# Bacaan
^^^^^^^^^^^^^^^^
Menurut Durkheim bahwa fakta sosial merupakan kekuatan dan struktur yang bersifat eksternal dan memaksa individu. Studi tentang kekuatan dan struktur berskala luas ini – misalnya, hukum yang melembaga dan keyakinan moral bersama dan pengaruhnya terhadap individu menjadi sasaran studi banyak teoritas sosiologi dikemudian hari (misalnya Parsons).
Durkheim memperlihatkan analisisnya tentang kekuatan sosial mempengaruhi perilaku manusia. Durkheim melaksanakan penelitian secara cermat, setelah membandingkan angka bunuh diri pada beberapa Negara di Eropa. Durkheim mengindentifikasi integrasi sosial, derajat keterikatan manusia pada kelompok sosialnya, sebagai faktor sosial kunci dalam tindakan bunuh diri.
Dalam The Rule Of Sociolocal Method ia membedakan antara dua tipe fakta sosial : material dan non-material. Meski ia membahas keduanya dalam karyanya, perhatian utamanya lebih tertuju pada fakta sosial non material (misalnya kultur, instrusi sosial) ketimbang pada fakta sosial material (birokrasi, hukum). Perhatiannya tertuju pada upaya membuat analisis komparatif mengenai apa yang membuat masyarakat bisa dikatakan berada dalam keadaan primitif atau modern. Ia menyimpulkan bahwa masyarakat primitif dipersatukan terutama oleh fakta sosial non-material, khususnya oleh kuatnya ikatan moralitas bersama, atau oleh apa yang ia sebut sebagai kesadaran kolektif yang kuat. Tetapi, karena kompleksitas masyarakat modern, kekuatan kesadaran itu telah menurun.
^^^^^^^^^^^^^^^^
# Bahan Olahan
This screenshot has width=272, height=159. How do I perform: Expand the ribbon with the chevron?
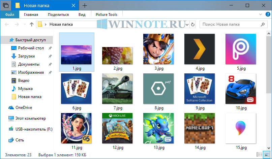(x=260, y=15)
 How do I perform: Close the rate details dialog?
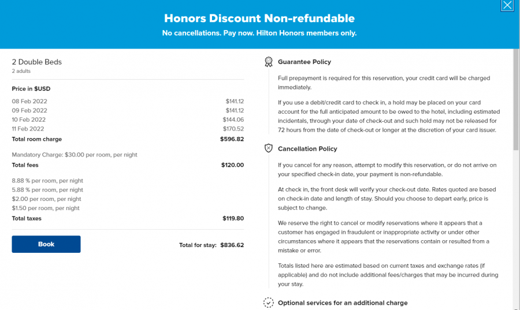507,6
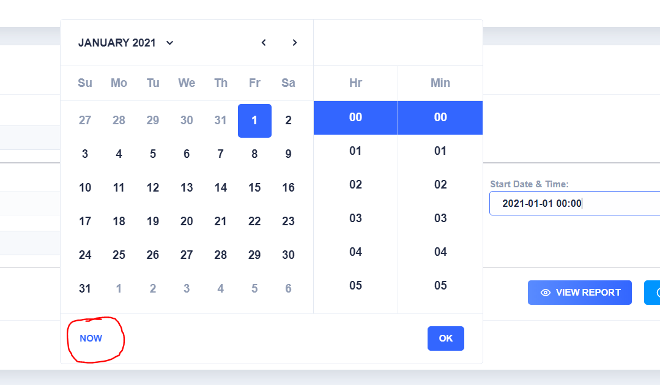Select minute 02 in the Min column
Screen dimensions: 660x385
(x=440, y=184)
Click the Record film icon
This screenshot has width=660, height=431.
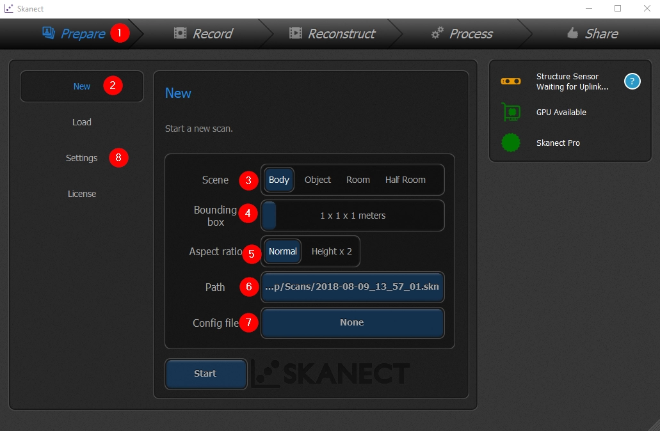[181, 33]
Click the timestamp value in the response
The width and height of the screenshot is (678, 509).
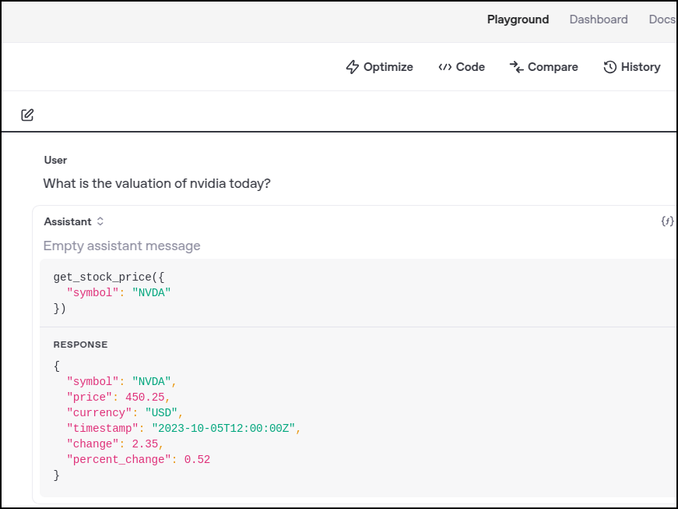(223, 428)
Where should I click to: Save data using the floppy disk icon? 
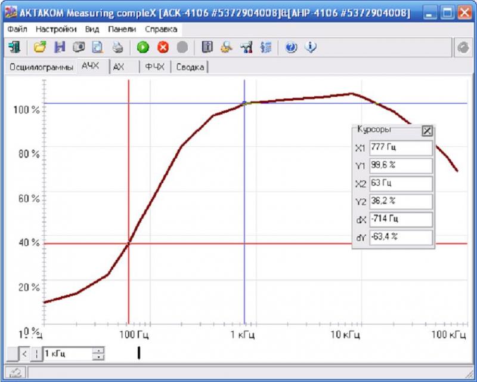60,48
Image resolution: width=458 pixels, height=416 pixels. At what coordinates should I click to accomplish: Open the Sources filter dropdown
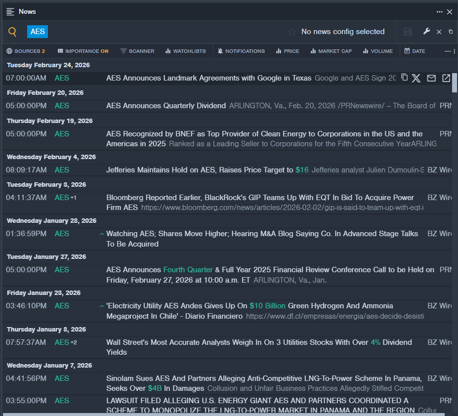tap(26, 51)
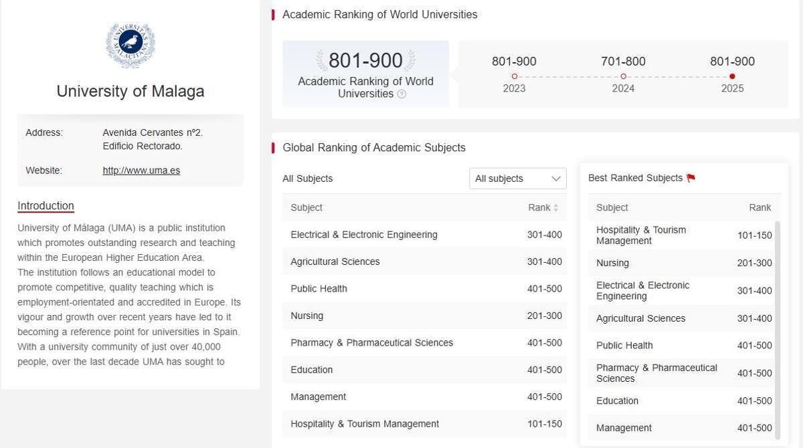This screenshot has width=803, height=448.
Task: Select the 701-800 badge for 2024
Action: click(x=623, y=61)

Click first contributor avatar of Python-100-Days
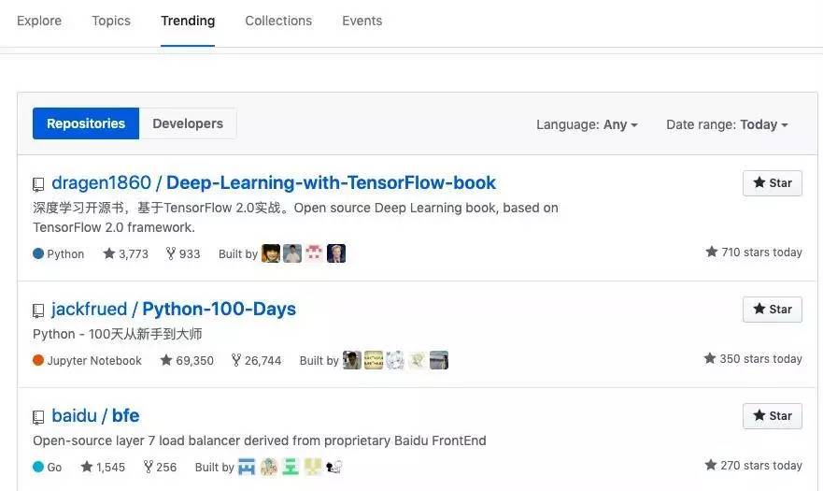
^^^^^^^^^^^^^^^^
# Daftar Tugas
**1.** Tuliskan ulang teks tentang fakta sosial menurut Durkheim itu secara utuh, kata demi kata.
**2.** Ganti "floppy disk" dengan "disket" dalam daftar, mulai dari baris yang memuat "Click the timestamp value in the response" (baris itu ikut disertakan) sampai akhir daftar. Tuliskan kembali hanya bagian itu tanpa mengubah apa pun selain kata tersebut, dan jangan sertakan gambarnya.

# Jawaban Lengkap
**1.**
Menurut Durkheim bahwa fakta sosial merupakan kekuatan dan struktur yang bersifat eksternal dan memaksa individu. Studi tentang kekuatan dan struktur berskala luas ini – misalnya, hukum yang melembaga dan keyakinan moral bersama dan pengaruhnya terhadap individu menjadi sasaran studi banyak teoritas sosiologi dikemudian hari (misalnya Parsons).
Durkheim memperlihatkan analisisnya tentang kekuatan sosial mempengaruhi perilaku manusia. Durkheim melaksanakan penelitian secara cermat, setelah membandingkan angka bunuh diri pada beberapa Negara di Eropa. Durkheim mengindentifikasi integrasi sosial, derajat keterikatan manusia pada kelompok sosialnya, sebagai faktor sosial kunci dalam tindakan bunuh diri.
Dalam The Rule Of Sociolocal Method ia membedakan antara dua tipe fakta sosial : material dan non-material. Meski ia membahas keduanya dalam karyanya, perhatian utamanya lebih tertuju pada fakta sosial non material (misalnya kultur, instrusi sosial) ketimbang pada fakta sosial material (birokrasi, hukum). Perhatiannya tertuju pada upaya membuat analisis komparatif mengenai apa yang membuat masyarakat bisa dikatakan berada dalam keadaan primitif atau modern. Ia menyimpulkan bahwa masyarakat primitif dipersatukan terutama oleh fakta sosial non-material, khususnya oleh kuatnya ikatan moralitas bersama, atau oleh apa yang ia sebut sebagai kesadaran kolektif yang kuat. Tetapi, karena kompleksitas masyarakat modern, kekuatan kesadaran itu telah menurun.

**2.**
Click the timestamp value in the response
The width and height of the screenshot is (678, 509).
(223, 428)
Where should I click to: Save data using the disket icon? 
60,48
Image resolution: width=458 pixels, height=416 pixels. At what coordinates should I click to accomplish: Open the Sources filter dropdown
tap(26, 51)
This screenshot has width=803, height=448.
Task: Select the 701-800 badge for 2024
Action: click(x=623, y=61)

Click first contributor avatar of Python-100-Days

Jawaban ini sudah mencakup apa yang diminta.